Poesie. Testo originale a fronte

Poesie. Testo originale a fronte

Sarebbe un errore accostarsi alla poesia di Klee come a qualcosa di "subordinato" e "minore" rispetto alla sua produzione figurativa. Nel periodo della sua formazione Klee esitò a lungo, come è noto, tra musica, pittura e poesia; e il fatto di avere infine scelto la pittura, dando così inizio (per necessità, per destino) a una delle più alte e feconde esperienze artistiche del nostro secolo, non gli impedì mai di continuare a coltivare, in modo "disinteressato" e quasi segreto, la ricerca poetica. I suoi versi non sono, dunque, il frutto di un'attività marginale, ma di un'attività parallela; non si tratta di glosse esistenziali alla sua pittura, ma di oggetti espressivi autonomi e, per così dire, omologhi rispetto a quelli creati dalla sua fantasia figurativa. Non a caso, non c'è assolutamente nulla, in essi, di pittorico o di pittoresco, e nemmeno di descrittivo; e identica a quella del pittore è la cura rigorosa con la quale il poeta preserva i propri testi da qualsiasi impurità di carattere autobiografico e contenutistico.
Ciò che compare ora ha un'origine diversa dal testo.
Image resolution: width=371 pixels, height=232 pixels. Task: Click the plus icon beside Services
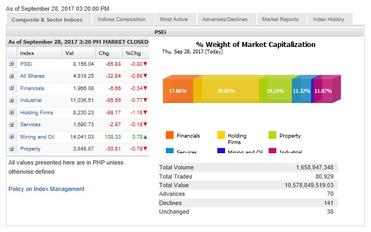click(12, 124)
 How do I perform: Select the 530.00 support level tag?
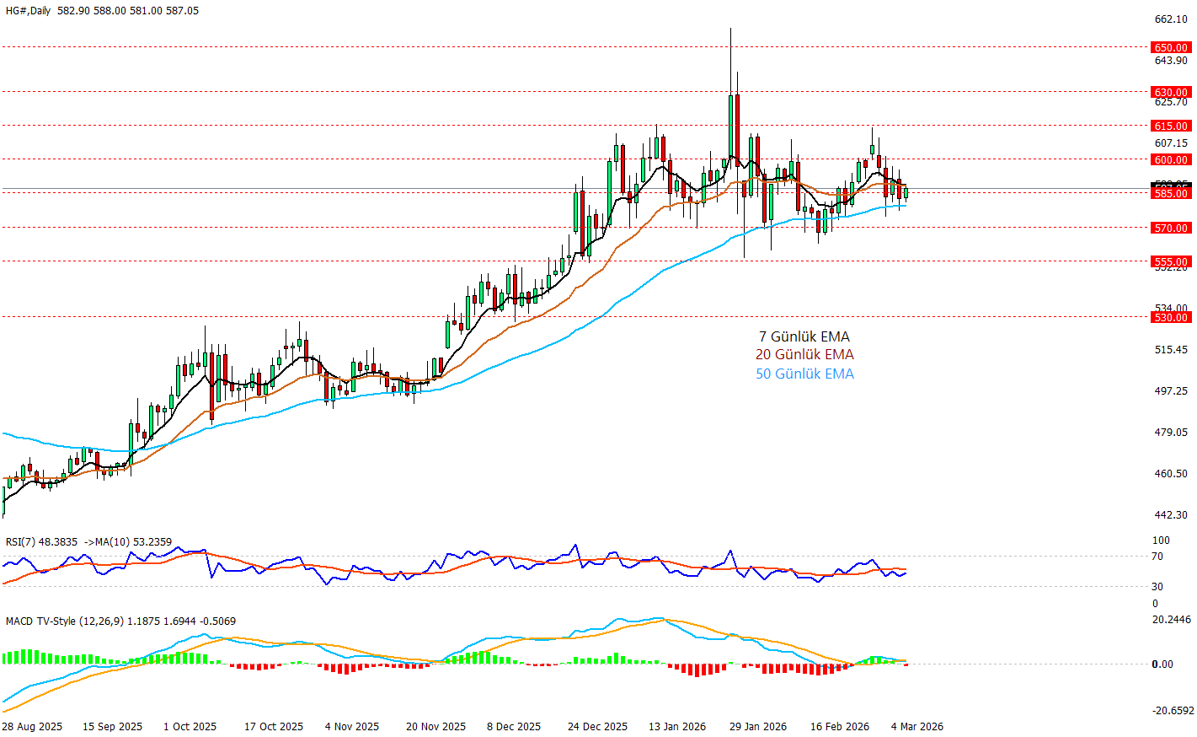pyautogui.click(x=1171, y=318)
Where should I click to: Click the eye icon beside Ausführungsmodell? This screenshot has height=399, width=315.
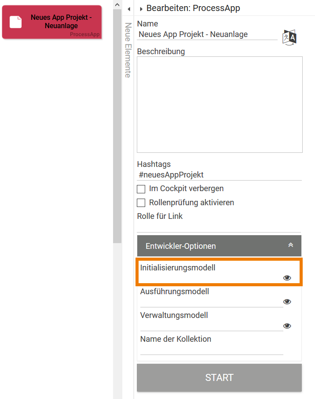click(x=287, y=301)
Paesaggi interiori, quindi; ma non soltanto. Come nella pittura, anche nella poesia Klee tende a impadronirsi dei meccanismi originari della genesi cosmica. Meccanismi formali, inevitabilmente, giacché egli appare del tutto convinto dell'esistenza di una sigla strutturale elementare che presiede all'organizzazione dell'universo ("viene alla fine a crearsi un cosmo formale"). Indipendentemente dal fatto che il processo sia affidato al linguaggio verbale o a un linguaggio iconico, Klee punta insomma sull'individuazione e sulla messa in scena di codici archetipici. Ed è proprio a questa ricerca grandiosa e, per definizione, infinita che Klee doveva pensare quando scriveva di se stesso: "Nel mondo terreno non mi si può afferrare perché io abito altrettanto bene tra i morti come tra i non nati. Più vicino del consueto al cuore della creazione e ancora troppo poco vicino".